Note 1: the steps above build the library with Goldilocks support, without MSM.

Note 2: by default, the CUDA code is compiled for sm_89. To change the default CUDA architeture, use -DCUDA_ARCH=XY (e.g., -DCUDA_ARCH=86).

Build and run CUDA tests

Note: this requires an Nvidia GPU.

$ cd native
$ cmake -B build -DBUILD_TESTS=ON
$ cmake --build build -j
$ ./tests.exe

Install the library

First, make sure you also build libblst:

$ cd depends/blst
$ ./build.sh
$ cd ../..

After that, run (in native folder):

$ sudo cmake --install build

Curve Parameters Generation

The curve/field parameters are generated by a template:

$ cd scripts
$ python3 new_curve_script.py configs/${field}.json

For Goldilocks field (see details), generate the parameters as:

$ cd scripts
$ python3 gen_field_params.py configs/gl64.json
# or (for compatibility with OxPolygonZero Plonky2)
$ python3 gen_field_params.py configs/gl64_v2.json

Then re-build the CUDA library as described above.

FAQ

Please see our FAQ page.

Examples and Benchmarks

Next, we present three examples of integrating this library to speedup ZK primitives and applications.

E1. Plonky2

In Plonky2, we offload Merkle Tree building (with hashing) and Low Degree Extention (LDE) with Number Theoretic Transform (NTT) to a GPU (or multiple GPUs) (more details here). Next, we list the steps needed to build Plonky2 with GPU acceleration:

$ git clone https://github.com/okx/plonky2.git
$ cd plonky2
$ git checkout dev
$ rustup update
$ rustup override set nightly-x86_64-unknown-linux-gnu
$ cargo build --release --features=cuda

Next, we show benchmarking results for Merkle Tree building with Poseidon, Poseidon2, and Poseidon over BN254, comparing the CPU-only with the CPU+GPU execution. To run these benchmarks, simply:

$ git clone https://github.com/okx/plonky2.git
$ cd plonky2
$ git checkout dev
$ cd plonky2
$ cargo bench --bench=merkle
$ cargo bench --bench=merkle --features=cuda

The following results are from an GCP g2-standard-32 instance with 32 vCPU of Intel Xeon type and one NVIDIA L4 GPU.

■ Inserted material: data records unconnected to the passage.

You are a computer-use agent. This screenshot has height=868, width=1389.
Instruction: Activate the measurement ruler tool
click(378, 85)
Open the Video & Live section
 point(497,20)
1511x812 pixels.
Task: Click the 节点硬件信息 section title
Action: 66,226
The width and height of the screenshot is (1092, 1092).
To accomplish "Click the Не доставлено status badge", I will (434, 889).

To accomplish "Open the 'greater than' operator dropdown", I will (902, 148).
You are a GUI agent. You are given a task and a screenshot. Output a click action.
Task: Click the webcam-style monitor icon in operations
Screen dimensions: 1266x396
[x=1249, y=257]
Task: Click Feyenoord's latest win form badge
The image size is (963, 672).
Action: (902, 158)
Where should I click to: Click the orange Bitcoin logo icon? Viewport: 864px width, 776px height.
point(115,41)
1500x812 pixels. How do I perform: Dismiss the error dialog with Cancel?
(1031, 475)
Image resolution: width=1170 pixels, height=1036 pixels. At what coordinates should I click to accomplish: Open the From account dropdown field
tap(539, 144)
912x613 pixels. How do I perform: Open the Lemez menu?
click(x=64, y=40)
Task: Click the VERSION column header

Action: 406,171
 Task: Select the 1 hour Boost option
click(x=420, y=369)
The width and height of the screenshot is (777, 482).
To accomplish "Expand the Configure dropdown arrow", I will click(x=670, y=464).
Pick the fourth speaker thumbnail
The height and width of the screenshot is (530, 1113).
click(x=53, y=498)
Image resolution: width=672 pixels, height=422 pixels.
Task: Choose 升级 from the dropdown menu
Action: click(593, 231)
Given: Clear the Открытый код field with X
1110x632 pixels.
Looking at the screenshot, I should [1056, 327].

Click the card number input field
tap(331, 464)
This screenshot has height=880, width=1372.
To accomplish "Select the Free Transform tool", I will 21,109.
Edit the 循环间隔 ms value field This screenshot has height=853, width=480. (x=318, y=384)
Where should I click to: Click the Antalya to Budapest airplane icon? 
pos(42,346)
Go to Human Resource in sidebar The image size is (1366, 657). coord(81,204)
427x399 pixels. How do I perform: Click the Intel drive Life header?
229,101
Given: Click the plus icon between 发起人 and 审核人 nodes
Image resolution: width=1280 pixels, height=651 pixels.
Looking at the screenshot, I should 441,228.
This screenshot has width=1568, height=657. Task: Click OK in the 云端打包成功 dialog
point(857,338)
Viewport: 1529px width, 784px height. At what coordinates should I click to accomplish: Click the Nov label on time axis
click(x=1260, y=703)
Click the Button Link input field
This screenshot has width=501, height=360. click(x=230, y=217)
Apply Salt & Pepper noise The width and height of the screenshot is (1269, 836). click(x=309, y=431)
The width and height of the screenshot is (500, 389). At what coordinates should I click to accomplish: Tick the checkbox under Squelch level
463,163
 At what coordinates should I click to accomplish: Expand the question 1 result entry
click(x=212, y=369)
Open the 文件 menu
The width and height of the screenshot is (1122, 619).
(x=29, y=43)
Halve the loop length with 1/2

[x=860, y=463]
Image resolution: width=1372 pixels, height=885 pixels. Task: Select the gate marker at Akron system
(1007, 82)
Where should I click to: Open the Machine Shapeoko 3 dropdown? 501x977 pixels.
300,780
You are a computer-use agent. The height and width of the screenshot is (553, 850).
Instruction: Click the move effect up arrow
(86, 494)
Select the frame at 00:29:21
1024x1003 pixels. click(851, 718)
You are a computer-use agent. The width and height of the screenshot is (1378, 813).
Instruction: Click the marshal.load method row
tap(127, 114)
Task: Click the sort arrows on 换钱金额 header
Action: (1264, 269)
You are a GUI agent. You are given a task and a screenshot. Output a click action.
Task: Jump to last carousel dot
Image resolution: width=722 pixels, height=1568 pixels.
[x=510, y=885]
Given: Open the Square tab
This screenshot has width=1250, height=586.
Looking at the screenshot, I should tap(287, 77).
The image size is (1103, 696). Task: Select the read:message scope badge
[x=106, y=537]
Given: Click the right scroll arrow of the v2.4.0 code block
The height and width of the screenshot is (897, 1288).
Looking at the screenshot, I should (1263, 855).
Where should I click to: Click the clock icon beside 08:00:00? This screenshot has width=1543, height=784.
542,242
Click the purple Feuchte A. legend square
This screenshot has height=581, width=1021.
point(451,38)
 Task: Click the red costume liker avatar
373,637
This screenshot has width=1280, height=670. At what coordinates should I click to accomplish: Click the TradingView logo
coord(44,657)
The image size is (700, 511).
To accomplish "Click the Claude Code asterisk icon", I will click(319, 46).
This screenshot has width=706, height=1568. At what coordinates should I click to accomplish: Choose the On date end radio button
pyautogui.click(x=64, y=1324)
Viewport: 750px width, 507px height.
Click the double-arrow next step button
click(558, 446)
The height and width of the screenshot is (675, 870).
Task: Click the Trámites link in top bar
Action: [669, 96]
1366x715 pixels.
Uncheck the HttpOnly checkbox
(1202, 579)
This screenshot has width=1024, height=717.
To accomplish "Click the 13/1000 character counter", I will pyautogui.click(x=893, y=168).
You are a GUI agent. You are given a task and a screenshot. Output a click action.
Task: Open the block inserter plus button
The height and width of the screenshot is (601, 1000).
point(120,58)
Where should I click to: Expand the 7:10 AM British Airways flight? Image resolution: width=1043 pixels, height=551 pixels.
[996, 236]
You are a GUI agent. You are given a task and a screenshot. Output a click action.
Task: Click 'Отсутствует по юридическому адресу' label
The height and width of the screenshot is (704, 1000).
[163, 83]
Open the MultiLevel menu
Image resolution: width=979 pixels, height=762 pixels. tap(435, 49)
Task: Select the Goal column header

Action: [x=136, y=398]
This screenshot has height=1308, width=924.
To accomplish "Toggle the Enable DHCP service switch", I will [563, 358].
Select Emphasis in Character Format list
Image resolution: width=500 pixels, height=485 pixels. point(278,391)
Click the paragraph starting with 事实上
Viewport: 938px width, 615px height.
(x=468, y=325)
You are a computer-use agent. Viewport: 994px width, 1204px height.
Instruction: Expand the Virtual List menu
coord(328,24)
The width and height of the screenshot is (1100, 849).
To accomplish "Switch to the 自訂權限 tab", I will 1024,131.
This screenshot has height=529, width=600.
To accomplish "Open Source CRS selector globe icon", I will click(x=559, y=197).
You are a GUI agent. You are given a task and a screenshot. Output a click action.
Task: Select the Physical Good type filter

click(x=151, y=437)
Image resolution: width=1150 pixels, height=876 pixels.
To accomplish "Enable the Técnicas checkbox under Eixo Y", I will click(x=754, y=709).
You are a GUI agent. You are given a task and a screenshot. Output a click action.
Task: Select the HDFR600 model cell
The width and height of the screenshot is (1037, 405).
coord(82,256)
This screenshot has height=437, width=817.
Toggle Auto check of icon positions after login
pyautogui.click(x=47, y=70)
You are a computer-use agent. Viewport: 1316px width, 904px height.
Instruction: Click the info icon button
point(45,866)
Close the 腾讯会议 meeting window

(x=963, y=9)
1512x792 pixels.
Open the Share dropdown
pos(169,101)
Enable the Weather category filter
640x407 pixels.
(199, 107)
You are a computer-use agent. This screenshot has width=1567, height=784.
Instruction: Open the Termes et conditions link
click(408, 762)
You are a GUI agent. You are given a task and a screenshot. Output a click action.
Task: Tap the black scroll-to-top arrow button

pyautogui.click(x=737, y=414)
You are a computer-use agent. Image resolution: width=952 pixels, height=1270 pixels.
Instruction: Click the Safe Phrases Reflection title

Hash Leaves CPU-only CPU+GPU Speedup
Poseidon 8192 26.8 ms 11.5 ms 2.3 X
Poseidon 16384 53.4 ms 20.2 ms 2.6 X
Poseidon 32768 111.1 ms 44.8 ms 2.5 X
Poseidon2 8192 30.9 ms 8.4 ms 3.7 X
Poseidon2 16384 61.4 ms 16.6 ms 3.7 X
Poseidon2 32768 127.0 ms 39.2 ms 3.2 X
Poseidon BN128 8192 404.7 ms 73.5 ms 5.5 X
Poseidon BN128 16384 809.4 ms 124.0 ms 6.5 X
Poseidon BN128 32768 1618.4 ms 239.9 ms 6.7 X

Next, we show benchmarking results for LDE + MT building with Poseidon, comparing the CPU-only with the CPU+GPU execution. To run these benchmarks, simply:

$ git clone https://github.com/okx/plonky2.git
$ cd plonky2
$ git checkout dev
$ cd plonky2
$ cargo bench --bench=lde
$ cargo bench --bench=lde --features=cuda
LDE size (log) CPU-only CPU+GPU Speedup
13 6.5 ms 3.1 ms 2.1 X
14 11.6 ms 4.2 ms 2.8 X
15 22.0 ms 6.0 ms 3.7 X

E2. zk_evm (Type 1 ZK EVM from 0xPolygonZero)

$ sudo apt install -y librust-openssl-dev bc
$ git clone https://github.com/okx/zk_evm.git
$ cd zk_evm
$ git checkout dev
$ cd scripts
$ ./prove_stdio.sh ../artifacts/witness_b3_b6.json
$ ./prove_stdio.sh ../artifacts/witness_b19807080.json

The following results are from an GCP g2-standard-32 instance with 32 vCPU of Intel Xeon type and one NVIDIA L4 GPU.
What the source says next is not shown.